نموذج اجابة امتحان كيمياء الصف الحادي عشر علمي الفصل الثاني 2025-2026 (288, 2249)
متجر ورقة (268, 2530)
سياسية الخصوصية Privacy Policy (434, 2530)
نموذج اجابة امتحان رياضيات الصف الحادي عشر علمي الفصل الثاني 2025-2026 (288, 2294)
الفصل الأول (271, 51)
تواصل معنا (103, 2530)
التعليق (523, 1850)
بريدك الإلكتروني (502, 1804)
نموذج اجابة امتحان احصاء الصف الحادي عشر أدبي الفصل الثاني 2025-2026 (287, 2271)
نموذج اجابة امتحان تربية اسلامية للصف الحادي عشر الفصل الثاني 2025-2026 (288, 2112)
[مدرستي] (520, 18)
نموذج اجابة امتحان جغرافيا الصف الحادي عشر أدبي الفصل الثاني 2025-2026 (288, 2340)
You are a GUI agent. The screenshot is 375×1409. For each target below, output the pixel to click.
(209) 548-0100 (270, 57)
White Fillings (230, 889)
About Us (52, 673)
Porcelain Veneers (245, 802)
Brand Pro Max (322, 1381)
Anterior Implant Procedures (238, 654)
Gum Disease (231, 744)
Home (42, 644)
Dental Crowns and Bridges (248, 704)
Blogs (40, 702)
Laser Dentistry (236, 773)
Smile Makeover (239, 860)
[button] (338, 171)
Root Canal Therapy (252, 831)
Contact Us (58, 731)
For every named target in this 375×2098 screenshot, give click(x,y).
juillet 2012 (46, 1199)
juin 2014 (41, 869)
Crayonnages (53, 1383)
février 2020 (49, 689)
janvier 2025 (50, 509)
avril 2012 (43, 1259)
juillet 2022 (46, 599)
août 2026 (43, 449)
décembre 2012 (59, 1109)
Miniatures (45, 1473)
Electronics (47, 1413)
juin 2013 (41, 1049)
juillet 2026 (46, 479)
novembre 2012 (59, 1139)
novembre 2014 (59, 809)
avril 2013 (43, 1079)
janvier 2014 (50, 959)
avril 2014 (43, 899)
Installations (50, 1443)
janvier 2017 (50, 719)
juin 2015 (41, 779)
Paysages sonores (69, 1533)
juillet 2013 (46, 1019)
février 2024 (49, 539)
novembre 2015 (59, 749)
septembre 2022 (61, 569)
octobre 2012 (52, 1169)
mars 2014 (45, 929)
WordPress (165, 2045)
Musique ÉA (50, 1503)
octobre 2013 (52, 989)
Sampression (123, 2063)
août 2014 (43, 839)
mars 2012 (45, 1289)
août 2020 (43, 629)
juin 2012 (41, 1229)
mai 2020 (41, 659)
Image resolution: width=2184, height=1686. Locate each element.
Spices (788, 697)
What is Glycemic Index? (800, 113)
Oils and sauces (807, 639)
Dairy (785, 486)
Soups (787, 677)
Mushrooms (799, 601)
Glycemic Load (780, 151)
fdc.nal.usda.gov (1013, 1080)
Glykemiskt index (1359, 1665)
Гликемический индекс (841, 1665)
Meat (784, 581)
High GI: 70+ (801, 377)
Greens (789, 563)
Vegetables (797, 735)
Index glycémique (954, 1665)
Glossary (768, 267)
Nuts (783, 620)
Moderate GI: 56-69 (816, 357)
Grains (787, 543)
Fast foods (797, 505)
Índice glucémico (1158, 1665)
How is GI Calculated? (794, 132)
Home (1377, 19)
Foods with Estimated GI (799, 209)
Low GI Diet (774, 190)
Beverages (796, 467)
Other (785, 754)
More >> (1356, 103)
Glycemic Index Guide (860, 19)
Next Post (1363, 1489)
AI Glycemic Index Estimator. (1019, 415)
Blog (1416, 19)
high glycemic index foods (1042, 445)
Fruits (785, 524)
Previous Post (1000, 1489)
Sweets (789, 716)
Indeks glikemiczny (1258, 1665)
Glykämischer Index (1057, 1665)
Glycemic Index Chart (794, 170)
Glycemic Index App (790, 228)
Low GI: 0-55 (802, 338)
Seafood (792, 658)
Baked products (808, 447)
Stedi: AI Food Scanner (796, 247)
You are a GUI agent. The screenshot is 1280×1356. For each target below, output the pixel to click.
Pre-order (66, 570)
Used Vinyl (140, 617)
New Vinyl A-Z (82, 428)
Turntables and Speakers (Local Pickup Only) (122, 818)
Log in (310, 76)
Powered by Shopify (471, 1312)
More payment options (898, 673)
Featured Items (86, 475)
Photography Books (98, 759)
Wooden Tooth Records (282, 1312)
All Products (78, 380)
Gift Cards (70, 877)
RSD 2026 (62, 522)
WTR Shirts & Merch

########################################

Filter the data for the string "novembre" and copy every line that has it.

novembre 2012 (59, 1139)
novembre 2014 (59, 809)
novembre 2015 (59, 749)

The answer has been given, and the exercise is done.